Tout du moins, jusqu’à ce que d’autres sujets plus importants viennent prendre la place de l’affaire des Disparus à l’antenne. En 2014, on n’en discutait plus que comme une histoire paranormale entre amis ou pour évoquer ces associations de victimes qui sans arrêt harcelaient la police afin d’avoir une meilleure enquête – mais il y avait de nombreuses associations alors on ne leur accordait qu’un faible temps. Avec une recherche Google, on retrouverait facilement tous les témoignages de ces familles détruites en un clin d’œil, de ces amis désemparés…
Notre réalité était loin de se douter que ces 200 personnes erraient, pour les rares qui avaient survécu, dans une Esquisse qui n’avait aucune pitié pour elle. Mais qui serait devenu assez fou pour croire qu’un seul des deux mondes soufrait ?
Petite explication
En gros, le but de ce sujet est d'imaginer qu'en 2012 tous les personnages ont disparu mystérieusement (ça a pu être différent, mais supposons) sans raison dans l'Esquisse et que 2 ans plus tard, ces temps-ci en 2014, leurs proches ont fait leur petite vie... Comment ont-ils vécu la disparition, l'absence, l'absence de solution ?
(en clair, c'est surtout un prétexte pour écrire un truc un peu différent et teinté de dramaaaaa)
Ah et, on peut participer autant de fois que l'on veut, bien entendu, pour montrer plusieurs points de vue si on veut ou.. bref. Ce n'est pas vraiment un RP mais plus un recueil de textes, amusez-vous comme pour la Mosaïque ♥
Et hop, car c'est bien de montrer l'exemple, je vous l'ai fait pour Ambros vite fait :
Par ici, les choses n’étaient pas devenues plus vides. Parce que la narration ne veut pas redire que quand un être manque tout est dépeuplé, parce qu’elle ne veut pas parler de cette quatrième assiette sur la table à tous les repas et qui d’ailleurs n’existe pas (ça salit de la vaisselle pour rien, tiens), parce qu’elle ne veut pas creuser les rides de la mère déjà propices à accueillir un fleuve, parce que les meubles ont tous été recyclés quelque part et que le petit cadre photo sur la commode se perd au milieu de tous les trophées de pêche ainsi que les bouteilles vides, il était bien difficile d’imaginer cette petite maison italienne comme étant l’ancienne demeure d’un dessinateur aujourd’hui en plein déboire dans l’Esquisse. Difficile de décrypter la mine du père, qui crevait tout seul depuis le temps, qui parlait de moins en moins et aurait pu s’endormir dehors sans qu’il s’en rende compte. Difficile de voir un quelconque changement chez Dalia, qui avait continué dans sa voie de fille brillante et exemplaire au milieu de cette famille qui se cassait la gueule. C’était sans parler du village, dont les gosses avaient tous grandi et choisi d’étudier plus loin tandis que leurs parents vieillissaient.
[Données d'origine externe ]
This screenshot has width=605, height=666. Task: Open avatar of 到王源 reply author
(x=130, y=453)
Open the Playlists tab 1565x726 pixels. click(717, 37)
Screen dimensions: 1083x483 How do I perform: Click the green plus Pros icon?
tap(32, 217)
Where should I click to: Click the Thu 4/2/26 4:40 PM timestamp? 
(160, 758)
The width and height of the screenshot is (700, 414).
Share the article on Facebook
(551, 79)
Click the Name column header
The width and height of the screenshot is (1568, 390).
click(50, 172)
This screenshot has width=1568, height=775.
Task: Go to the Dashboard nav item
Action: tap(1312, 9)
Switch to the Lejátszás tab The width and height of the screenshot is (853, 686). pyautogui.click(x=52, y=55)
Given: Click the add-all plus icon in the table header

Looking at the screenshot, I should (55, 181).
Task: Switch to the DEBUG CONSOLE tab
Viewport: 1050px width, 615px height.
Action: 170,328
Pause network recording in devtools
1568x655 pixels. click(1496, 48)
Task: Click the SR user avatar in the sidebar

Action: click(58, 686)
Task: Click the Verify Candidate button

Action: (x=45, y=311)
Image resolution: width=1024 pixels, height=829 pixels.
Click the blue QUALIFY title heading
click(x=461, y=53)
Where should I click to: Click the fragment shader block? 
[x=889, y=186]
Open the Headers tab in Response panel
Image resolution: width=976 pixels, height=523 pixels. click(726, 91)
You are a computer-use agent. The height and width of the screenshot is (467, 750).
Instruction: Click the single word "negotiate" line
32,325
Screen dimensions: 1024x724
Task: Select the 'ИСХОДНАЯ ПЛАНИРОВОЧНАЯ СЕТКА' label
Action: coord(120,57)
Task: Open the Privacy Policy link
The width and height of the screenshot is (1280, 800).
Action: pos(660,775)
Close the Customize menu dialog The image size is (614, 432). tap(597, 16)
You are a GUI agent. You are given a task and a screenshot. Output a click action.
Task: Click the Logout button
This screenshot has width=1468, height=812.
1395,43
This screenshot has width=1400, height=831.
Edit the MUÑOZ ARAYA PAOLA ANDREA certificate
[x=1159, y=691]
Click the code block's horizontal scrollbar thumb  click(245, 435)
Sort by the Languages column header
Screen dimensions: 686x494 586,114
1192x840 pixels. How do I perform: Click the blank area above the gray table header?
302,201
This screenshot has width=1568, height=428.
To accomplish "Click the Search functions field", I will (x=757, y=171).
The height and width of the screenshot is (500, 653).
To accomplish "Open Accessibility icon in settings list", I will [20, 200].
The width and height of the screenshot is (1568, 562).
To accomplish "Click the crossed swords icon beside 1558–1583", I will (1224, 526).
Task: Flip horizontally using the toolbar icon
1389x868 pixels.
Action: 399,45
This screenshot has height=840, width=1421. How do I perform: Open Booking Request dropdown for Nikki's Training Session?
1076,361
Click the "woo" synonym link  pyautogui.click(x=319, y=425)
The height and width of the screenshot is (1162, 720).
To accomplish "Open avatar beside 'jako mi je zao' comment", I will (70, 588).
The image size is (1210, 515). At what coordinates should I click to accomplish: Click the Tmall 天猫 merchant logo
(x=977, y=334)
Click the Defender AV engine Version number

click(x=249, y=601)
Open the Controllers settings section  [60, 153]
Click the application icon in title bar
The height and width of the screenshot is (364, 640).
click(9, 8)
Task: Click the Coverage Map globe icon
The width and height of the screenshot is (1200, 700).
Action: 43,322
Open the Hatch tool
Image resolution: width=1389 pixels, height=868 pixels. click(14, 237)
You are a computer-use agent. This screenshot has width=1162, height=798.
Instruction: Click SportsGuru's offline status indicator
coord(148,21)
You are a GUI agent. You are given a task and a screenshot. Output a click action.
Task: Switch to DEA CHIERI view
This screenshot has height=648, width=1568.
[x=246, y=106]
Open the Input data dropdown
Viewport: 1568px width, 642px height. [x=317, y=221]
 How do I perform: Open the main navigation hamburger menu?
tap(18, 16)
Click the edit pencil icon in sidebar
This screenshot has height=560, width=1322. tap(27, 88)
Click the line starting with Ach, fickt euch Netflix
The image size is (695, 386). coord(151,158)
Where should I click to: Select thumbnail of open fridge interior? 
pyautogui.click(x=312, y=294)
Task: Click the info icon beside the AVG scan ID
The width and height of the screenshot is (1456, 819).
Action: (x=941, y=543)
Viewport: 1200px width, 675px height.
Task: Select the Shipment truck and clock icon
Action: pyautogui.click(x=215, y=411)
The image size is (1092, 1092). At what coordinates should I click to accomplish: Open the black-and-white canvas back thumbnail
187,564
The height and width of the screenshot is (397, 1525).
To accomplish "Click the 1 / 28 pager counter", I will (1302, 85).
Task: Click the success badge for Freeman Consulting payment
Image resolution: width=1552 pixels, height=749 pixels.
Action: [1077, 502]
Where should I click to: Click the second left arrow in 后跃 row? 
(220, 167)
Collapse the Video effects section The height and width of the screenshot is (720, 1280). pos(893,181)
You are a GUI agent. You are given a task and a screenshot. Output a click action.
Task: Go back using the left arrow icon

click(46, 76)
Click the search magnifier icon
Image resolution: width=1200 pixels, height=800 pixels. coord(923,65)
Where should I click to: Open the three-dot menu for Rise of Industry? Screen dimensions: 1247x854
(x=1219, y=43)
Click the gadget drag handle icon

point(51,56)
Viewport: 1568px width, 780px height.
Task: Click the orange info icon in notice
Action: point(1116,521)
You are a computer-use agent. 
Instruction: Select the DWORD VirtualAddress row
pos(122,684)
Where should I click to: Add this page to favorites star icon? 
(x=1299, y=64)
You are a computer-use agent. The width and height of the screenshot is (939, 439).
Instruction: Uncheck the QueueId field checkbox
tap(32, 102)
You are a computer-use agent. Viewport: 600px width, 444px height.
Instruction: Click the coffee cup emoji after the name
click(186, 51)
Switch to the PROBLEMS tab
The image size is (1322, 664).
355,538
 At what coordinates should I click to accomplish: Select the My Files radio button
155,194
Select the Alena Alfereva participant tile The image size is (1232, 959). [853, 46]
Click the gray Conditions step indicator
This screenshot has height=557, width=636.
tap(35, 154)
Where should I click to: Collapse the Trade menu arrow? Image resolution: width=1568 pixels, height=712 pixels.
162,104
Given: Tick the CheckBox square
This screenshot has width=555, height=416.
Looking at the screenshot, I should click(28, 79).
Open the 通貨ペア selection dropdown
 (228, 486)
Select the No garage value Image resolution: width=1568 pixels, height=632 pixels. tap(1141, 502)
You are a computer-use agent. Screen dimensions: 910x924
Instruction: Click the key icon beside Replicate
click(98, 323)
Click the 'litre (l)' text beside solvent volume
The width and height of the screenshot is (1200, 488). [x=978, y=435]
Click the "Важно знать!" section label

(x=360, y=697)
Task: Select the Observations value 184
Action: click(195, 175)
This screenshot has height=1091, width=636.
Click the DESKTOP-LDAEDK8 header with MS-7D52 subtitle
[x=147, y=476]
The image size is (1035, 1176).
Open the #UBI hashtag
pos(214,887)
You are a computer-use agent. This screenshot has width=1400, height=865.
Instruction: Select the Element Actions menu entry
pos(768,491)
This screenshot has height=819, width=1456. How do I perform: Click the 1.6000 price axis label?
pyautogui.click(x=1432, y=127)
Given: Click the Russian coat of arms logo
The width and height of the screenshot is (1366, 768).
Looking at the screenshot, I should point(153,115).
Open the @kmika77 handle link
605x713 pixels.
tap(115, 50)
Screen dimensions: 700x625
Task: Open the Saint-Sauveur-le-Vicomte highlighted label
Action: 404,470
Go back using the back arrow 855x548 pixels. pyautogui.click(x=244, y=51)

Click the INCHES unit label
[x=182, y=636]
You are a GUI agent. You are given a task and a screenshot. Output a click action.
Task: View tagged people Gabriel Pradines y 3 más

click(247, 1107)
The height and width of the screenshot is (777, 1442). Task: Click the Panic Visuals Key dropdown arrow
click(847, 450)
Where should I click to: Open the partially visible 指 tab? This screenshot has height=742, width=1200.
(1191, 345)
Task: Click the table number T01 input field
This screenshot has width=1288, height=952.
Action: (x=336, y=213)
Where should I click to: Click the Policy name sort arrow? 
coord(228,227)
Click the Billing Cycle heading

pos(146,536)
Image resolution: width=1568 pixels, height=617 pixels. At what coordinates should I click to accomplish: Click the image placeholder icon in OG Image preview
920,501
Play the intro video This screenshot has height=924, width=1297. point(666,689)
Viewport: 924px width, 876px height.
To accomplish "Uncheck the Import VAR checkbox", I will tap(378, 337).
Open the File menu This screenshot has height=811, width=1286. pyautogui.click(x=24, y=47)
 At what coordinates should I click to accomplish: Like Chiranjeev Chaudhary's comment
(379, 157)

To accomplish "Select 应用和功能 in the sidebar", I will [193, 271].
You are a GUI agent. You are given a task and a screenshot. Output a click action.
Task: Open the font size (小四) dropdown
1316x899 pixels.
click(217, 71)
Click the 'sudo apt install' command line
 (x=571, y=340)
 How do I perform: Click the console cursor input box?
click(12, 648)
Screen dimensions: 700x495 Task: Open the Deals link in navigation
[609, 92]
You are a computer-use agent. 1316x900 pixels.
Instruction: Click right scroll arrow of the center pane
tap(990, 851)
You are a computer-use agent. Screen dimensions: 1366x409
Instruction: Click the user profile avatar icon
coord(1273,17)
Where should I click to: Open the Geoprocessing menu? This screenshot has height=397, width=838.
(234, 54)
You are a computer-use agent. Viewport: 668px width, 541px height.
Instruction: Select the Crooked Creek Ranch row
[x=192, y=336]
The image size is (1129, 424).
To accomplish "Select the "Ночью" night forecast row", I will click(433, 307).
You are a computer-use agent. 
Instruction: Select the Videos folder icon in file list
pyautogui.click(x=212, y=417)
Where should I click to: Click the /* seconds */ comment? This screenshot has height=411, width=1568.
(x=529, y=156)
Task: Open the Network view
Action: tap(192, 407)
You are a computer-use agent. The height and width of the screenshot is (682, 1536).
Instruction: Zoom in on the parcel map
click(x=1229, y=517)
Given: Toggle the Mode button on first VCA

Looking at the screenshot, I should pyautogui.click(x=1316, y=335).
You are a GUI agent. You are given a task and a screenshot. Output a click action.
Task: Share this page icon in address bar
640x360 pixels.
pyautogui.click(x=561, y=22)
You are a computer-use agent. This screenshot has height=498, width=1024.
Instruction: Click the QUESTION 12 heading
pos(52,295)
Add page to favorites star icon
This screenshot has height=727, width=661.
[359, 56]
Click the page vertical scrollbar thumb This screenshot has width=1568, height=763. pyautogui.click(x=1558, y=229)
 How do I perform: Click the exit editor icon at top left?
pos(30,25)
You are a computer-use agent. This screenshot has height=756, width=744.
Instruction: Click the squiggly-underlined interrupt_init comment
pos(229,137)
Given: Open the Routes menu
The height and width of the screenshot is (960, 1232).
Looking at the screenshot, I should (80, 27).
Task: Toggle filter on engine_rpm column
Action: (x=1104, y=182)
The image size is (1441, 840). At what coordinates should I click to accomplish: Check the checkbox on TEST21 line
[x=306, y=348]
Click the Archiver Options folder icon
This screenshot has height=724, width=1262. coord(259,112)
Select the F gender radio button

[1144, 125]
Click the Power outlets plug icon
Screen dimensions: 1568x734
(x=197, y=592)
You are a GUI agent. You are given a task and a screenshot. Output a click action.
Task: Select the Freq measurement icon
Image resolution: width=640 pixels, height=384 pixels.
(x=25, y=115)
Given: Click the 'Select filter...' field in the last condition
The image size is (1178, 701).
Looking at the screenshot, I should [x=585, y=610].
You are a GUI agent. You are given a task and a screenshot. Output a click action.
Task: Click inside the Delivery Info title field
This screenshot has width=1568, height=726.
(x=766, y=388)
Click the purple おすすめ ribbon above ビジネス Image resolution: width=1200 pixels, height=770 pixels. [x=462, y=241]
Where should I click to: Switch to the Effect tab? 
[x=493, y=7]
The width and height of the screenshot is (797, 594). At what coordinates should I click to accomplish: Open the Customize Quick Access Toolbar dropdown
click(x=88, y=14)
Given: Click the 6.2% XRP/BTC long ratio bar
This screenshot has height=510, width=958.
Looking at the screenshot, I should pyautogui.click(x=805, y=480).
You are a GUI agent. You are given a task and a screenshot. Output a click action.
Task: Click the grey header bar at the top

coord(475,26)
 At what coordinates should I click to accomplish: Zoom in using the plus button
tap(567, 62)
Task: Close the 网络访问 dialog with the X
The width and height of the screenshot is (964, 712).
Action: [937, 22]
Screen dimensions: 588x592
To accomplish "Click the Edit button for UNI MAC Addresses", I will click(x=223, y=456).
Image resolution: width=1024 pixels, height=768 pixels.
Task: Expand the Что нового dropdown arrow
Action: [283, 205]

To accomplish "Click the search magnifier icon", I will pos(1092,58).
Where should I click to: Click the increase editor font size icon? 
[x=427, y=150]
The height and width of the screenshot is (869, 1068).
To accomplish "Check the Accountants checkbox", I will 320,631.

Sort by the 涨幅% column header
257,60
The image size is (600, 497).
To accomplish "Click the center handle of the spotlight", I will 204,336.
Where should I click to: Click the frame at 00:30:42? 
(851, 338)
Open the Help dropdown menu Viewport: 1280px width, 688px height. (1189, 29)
La vérité, c’était qu’on s’en remettait. On disait juste qu’Omar était parti et qu’il faisait sa vie, sans savoir qu’on avait en quelque sorte raison, et on n’espérait même pas qu’il en revienne grand et dégourdi un jour. Peut-être parce que c’était une utopie, ou bien que l’espoir était trop douloureux ? Ils ne savaient pas, ils ne comprenaient pas, mais plutôt que de retourner le monde en croyant qu’il allait répondre, ils avaient subi le changement. Tourné la page. Ce qui avait disparu n’est pas indispensable, voilà avec quoi ils avaient tenté – et réussi – à tuer la peine.
Voilà ce qu’il verrait, s’il revenait. Un monde presque identique à ce qu’il avait été, sans aucun champ de ruine planqué derrière le fauteuil dans lequel il aimait bien s’avachir.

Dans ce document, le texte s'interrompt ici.